In a week of interviewing, people bristled at the notion that Americans think the Dutch are ridding themselves of the old and handicapped. In fact ``euthanasia'' is defined here as the termination of life by a doctor at the express wish of a patient. Under the guidelines, the patient's suffering must be unbearable and without the possibility of improvement. The requests must be persistent and confirmed by a second physician.

Dr. van der Wal, warily leading me through his most recent survey of doctors, points out that only 2.4 percent of deaths in Holland happen with a physician's assistance. Nine out of 10 requests are turned away. Most of those who had assisted suicide were not nursing-home patients but cancer patients in their 60s or 70s. They died in the last days or weeks of their illness, at home, treated by a family doctor they knew for an average of seven years.

The Dutch system is not fail-safe or without its own ethical dilemmas. Most euthanasia deaths are still (and illegally) not reported to the government. The most troubling discovery is that between 900 and 1,000 patients a year die from what they call ``nonvoluntary euthanasia.''

As doctors here note, a bit defensively, this is not the result of Holland's euthanasia policies. It exists unseen and unreported in countries, even our own, where doctors deliver lethal painkilling doses of medicine without consent.

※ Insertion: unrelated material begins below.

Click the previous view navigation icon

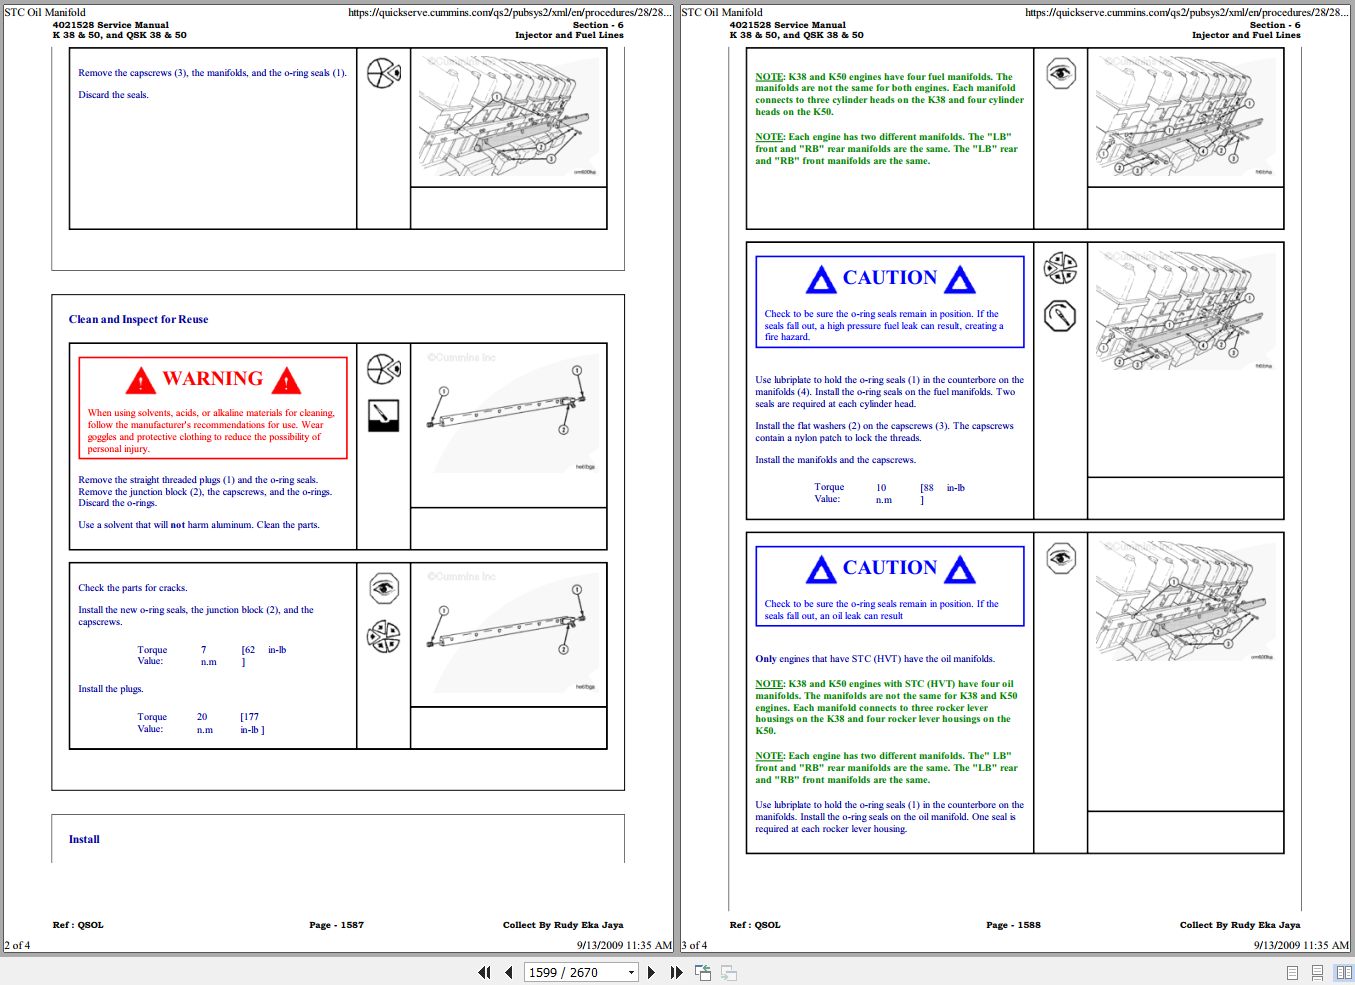pos(703,972)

In practice, half of those who were no longer physically able to give consent had expressed the wish for euthanasia earlier. Most were in the last stages of disease. But Dr. van der Wal agrees, ``It's a weak point in your system if you don't know what the patient really wants. There is always the danger that you are ending life against the will of the patient.''

It's a weak point as well that the Dutch laws don't make a distinction between mental and physical suffering. Not long ago, a psychiatrist performed euthanasia on a physically healthy woman who had lost her children and was in deep despair. He was acquitted in a case that left public confidence rattled.

The policy of gedogen doesn't help the Dutch decide what to think of those who value independence so much they want to control their own death. Nor does it help a doctor who carries the burden and power of deciding when someone has suffered ``enough.''

What is notable is that 71 percent of the Dutch remain firm in their support of euthanasia policies. There is a palpable pride in doing things ``the Dutch way.'' Pride in a system in which the law evolves with public consensus.

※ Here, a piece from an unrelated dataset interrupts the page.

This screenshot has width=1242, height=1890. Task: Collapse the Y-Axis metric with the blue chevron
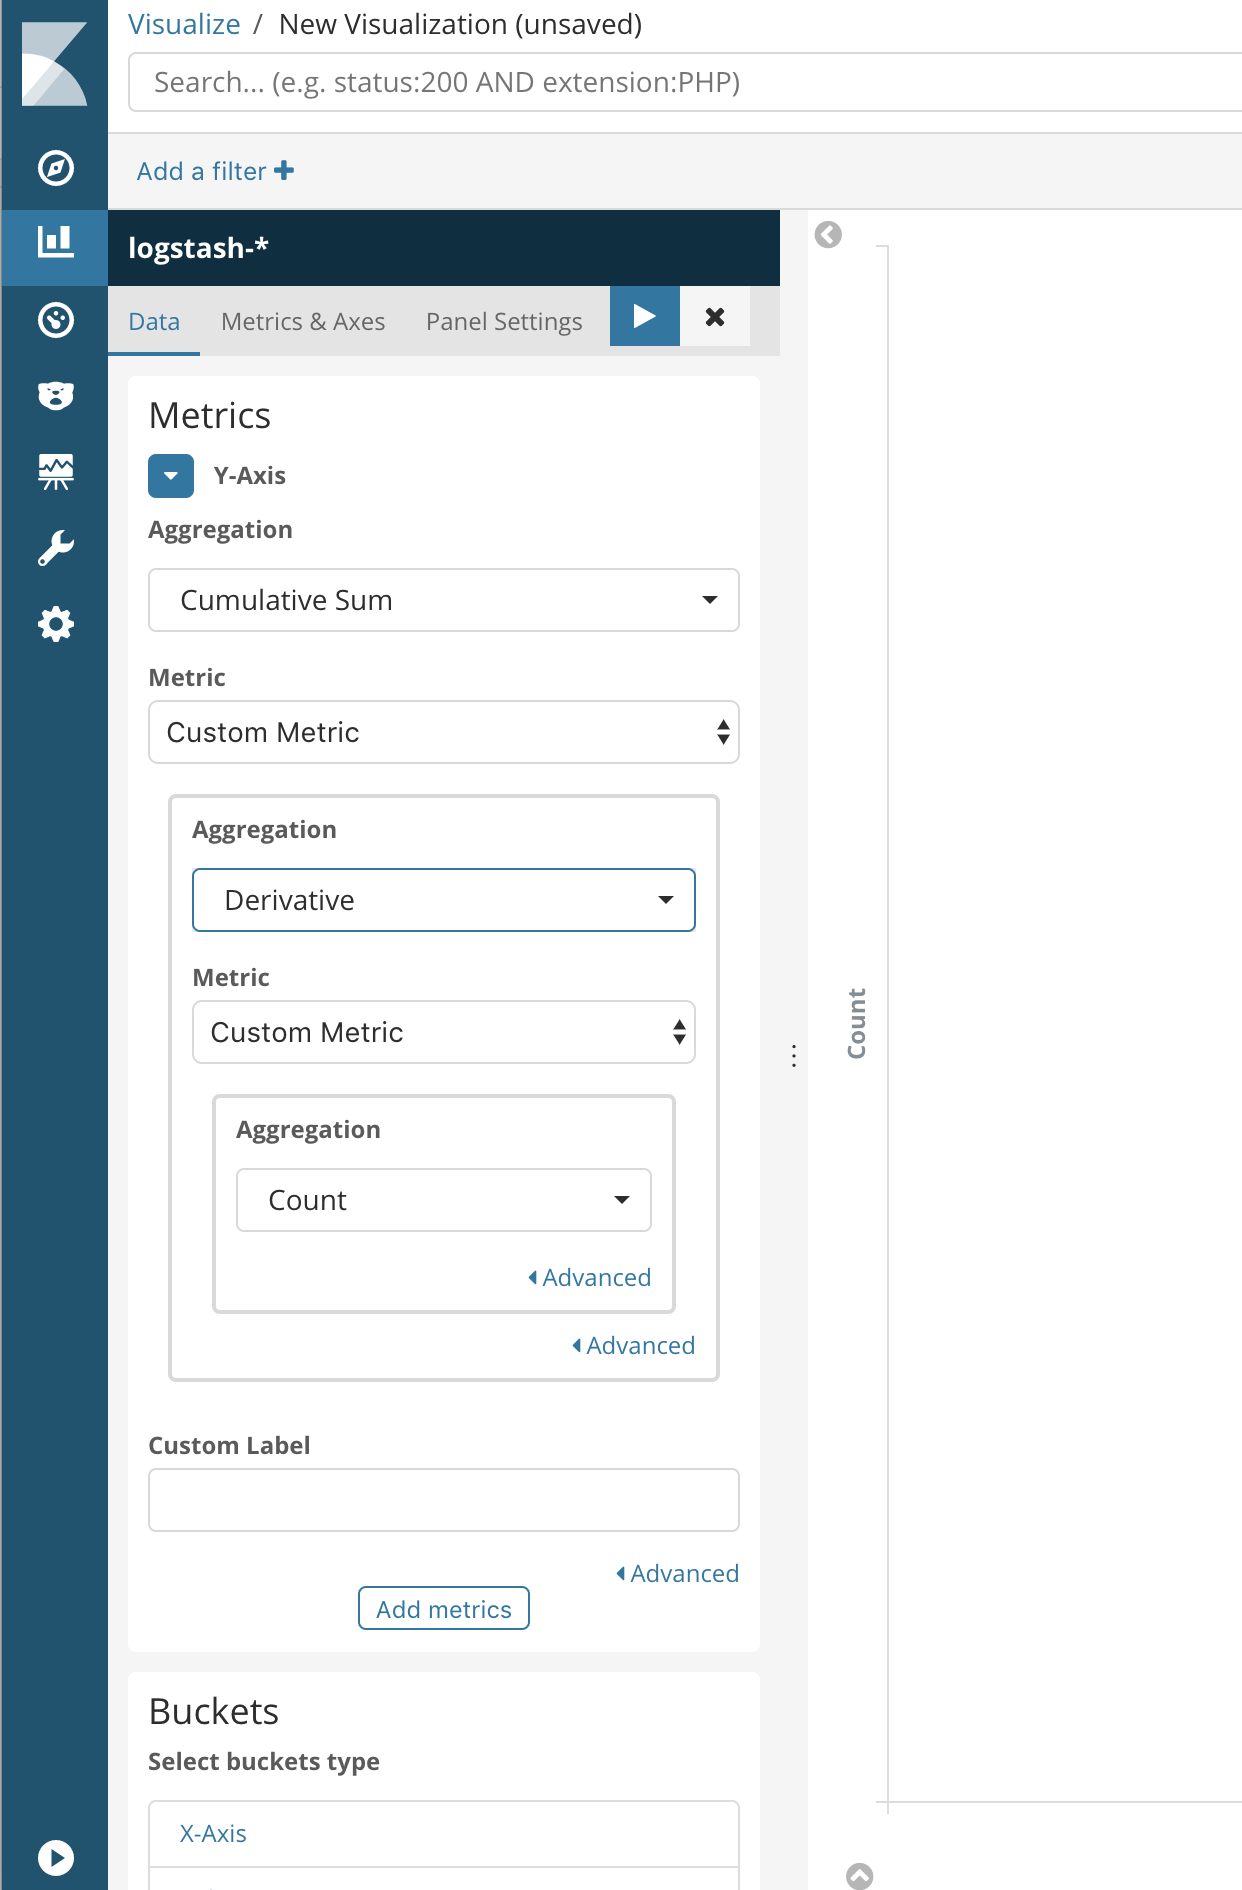coord(170,475)
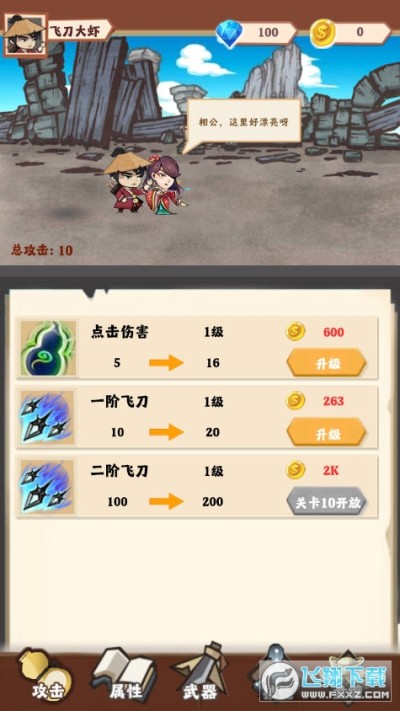
Task: Click the locked 关卡10开放 button
Action: [x=327, y=502]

Yet time and again, even the strongest supporters of euthanasia told me, as did a retired family doctor, Herbert Cohen: ``Euthanasia is not for export.'' The difference between Holland and America, they say, is universal health care. No one in the Netherlands chooses to die to protect their family finances.

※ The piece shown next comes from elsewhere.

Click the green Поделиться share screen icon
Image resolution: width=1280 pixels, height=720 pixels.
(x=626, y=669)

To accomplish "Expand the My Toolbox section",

Perhaps what is exportable, though, is the Dutch tolerance for ambiguity. For living in the ethical gray zone, grappling with complexity instead of denying it, keeping open to change.

If there is an American parallel to the Dutch way, it might be a state-by-state experiment, a testing of different rules and experiences with assisted suicide. The truth is that we too want to find a way of dying that is both merciful and careful.

Yet today, in the countryside of canals and gedogen, it's not always easy to find the right words in an American dictionary.